▶ Instruction
Rewrite the items from the line containing "Screen dimensions: 1400x875" through the line containing "pyautogui.click(x=116, y=36)", changing "Men's Bib Shorts" to "Women's Bib Shorts" and leaving everything else as is. Return only those lines.

▶ Data listing
----

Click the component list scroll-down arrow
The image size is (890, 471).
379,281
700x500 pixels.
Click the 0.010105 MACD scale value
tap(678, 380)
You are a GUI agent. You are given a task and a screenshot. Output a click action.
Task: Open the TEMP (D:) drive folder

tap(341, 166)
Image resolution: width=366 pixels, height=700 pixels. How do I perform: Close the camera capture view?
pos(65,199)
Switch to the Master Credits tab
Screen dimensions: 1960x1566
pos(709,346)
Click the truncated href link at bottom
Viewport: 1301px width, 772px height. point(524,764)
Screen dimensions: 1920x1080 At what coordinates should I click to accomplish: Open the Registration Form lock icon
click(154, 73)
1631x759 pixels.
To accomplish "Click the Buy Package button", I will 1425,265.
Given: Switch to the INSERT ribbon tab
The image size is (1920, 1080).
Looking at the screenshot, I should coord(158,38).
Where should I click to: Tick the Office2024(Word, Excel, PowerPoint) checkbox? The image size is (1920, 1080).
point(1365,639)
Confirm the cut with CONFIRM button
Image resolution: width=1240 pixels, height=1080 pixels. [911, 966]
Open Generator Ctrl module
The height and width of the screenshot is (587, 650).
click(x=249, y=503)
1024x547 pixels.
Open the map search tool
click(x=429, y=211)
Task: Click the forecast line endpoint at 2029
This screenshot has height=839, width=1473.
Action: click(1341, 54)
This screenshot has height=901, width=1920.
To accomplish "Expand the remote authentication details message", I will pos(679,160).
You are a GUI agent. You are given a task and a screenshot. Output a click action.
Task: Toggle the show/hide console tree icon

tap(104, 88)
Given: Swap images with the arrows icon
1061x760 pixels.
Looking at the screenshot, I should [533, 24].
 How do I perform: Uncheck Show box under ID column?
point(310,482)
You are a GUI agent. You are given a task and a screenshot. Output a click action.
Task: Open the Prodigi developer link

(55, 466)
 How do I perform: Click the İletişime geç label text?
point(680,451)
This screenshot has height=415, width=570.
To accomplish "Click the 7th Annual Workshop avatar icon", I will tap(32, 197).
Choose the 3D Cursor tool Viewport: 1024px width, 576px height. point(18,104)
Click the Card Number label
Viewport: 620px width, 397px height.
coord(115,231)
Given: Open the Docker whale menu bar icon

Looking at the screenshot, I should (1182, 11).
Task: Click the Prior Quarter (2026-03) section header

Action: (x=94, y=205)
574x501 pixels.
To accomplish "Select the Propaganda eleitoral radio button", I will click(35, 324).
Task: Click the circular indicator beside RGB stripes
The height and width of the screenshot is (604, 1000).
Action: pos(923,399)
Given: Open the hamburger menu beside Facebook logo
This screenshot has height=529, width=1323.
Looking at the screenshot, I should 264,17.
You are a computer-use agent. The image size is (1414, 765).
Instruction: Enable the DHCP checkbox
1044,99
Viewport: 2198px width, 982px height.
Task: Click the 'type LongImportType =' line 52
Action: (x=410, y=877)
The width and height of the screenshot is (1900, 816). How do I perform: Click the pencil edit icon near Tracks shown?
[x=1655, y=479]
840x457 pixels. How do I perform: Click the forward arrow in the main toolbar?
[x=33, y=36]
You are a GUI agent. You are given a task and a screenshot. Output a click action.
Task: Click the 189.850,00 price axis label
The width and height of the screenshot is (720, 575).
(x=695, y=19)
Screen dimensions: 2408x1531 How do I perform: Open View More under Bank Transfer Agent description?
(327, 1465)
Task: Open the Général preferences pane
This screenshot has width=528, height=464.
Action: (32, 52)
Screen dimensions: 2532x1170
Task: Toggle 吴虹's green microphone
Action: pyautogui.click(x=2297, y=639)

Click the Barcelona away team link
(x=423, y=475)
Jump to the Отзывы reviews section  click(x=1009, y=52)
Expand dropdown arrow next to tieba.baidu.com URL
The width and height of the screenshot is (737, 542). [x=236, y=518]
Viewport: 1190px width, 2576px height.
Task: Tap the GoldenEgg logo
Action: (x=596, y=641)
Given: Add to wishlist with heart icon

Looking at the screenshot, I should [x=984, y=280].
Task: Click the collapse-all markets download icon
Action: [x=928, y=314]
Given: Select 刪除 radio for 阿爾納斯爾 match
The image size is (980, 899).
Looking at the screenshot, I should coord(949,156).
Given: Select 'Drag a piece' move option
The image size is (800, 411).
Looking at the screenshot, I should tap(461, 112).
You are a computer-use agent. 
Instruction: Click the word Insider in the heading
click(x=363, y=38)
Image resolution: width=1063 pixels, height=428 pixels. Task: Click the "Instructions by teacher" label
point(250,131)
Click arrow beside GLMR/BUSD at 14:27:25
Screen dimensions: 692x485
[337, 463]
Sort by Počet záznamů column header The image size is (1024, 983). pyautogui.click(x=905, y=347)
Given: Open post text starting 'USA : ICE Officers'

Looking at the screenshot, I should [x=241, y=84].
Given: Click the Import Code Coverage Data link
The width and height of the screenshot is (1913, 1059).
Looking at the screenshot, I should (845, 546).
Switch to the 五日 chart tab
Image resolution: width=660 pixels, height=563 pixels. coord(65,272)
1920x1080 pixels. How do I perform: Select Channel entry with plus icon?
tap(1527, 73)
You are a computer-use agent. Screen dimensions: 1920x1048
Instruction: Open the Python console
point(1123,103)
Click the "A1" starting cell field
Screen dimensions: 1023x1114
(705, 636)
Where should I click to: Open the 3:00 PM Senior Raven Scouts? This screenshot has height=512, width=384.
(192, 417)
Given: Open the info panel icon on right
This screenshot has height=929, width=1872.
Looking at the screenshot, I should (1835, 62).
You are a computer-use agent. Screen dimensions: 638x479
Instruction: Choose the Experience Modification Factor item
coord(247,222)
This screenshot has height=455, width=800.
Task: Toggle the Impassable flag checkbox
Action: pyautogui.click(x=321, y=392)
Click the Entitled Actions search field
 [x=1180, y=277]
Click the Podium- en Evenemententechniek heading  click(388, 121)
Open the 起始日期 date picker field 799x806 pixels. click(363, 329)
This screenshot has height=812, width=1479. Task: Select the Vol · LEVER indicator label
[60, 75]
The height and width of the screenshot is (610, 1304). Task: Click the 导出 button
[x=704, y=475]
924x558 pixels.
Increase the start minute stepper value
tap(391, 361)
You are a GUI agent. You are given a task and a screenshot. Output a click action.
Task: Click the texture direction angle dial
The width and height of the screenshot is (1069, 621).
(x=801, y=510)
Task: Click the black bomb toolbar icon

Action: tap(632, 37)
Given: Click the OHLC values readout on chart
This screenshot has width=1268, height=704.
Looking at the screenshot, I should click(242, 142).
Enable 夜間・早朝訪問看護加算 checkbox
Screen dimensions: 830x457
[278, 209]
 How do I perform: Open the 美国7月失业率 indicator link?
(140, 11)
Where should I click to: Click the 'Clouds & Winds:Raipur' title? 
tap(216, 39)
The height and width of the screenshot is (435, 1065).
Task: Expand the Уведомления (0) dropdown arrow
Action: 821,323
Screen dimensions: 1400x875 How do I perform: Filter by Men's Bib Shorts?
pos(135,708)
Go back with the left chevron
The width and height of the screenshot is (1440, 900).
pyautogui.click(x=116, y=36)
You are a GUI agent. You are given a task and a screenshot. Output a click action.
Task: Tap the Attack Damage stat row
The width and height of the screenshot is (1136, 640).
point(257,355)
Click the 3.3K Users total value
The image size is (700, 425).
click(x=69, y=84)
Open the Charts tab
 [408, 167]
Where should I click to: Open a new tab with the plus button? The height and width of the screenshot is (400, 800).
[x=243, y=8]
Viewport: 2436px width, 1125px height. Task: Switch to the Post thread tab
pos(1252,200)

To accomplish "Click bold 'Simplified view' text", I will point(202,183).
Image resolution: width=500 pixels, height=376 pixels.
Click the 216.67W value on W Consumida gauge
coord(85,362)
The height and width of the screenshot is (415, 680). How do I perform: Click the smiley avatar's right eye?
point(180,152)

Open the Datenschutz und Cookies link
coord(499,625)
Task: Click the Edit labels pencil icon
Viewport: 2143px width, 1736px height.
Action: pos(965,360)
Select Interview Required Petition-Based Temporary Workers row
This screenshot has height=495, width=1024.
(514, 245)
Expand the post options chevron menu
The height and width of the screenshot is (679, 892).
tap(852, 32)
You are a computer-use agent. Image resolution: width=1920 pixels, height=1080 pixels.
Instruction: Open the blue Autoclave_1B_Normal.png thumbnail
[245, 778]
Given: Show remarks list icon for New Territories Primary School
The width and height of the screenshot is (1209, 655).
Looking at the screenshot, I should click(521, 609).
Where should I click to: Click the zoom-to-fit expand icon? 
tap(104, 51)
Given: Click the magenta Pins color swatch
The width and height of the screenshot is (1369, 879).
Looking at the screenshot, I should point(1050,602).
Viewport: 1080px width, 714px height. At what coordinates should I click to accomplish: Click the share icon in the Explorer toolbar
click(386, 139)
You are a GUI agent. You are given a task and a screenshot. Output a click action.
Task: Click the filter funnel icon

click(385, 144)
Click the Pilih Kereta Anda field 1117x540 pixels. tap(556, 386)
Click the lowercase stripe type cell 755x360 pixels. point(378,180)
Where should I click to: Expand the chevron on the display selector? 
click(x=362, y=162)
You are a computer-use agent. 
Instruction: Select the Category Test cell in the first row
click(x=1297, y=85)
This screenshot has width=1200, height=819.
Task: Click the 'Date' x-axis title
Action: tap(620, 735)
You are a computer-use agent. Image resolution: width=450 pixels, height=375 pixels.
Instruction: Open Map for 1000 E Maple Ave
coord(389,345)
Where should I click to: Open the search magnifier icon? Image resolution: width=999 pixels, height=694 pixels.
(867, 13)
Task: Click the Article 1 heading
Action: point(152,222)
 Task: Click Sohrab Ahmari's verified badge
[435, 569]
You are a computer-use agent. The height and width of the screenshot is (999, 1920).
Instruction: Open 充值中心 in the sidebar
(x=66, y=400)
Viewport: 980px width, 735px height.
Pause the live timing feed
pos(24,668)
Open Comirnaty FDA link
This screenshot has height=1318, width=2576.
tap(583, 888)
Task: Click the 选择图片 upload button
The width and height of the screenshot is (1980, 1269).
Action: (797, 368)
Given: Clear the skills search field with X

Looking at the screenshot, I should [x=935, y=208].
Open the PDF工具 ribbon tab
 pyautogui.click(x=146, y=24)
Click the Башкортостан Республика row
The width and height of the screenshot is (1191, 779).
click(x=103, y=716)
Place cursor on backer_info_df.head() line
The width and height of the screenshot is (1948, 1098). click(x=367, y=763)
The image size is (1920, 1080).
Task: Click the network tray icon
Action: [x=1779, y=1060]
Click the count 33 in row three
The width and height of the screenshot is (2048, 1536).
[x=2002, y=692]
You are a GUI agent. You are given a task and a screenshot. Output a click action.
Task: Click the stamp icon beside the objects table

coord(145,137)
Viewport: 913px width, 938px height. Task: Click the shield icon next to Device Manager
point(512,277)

----

▶ Output for this exercise
Screen dimensions: 1400x875 How do I perform: Filter by Women's Bib Shorts?
pos(135,708)
Go back with the left chevron
The width and height of the screenshot is (1440, 900).
pyautogui.click(x=116, y=36)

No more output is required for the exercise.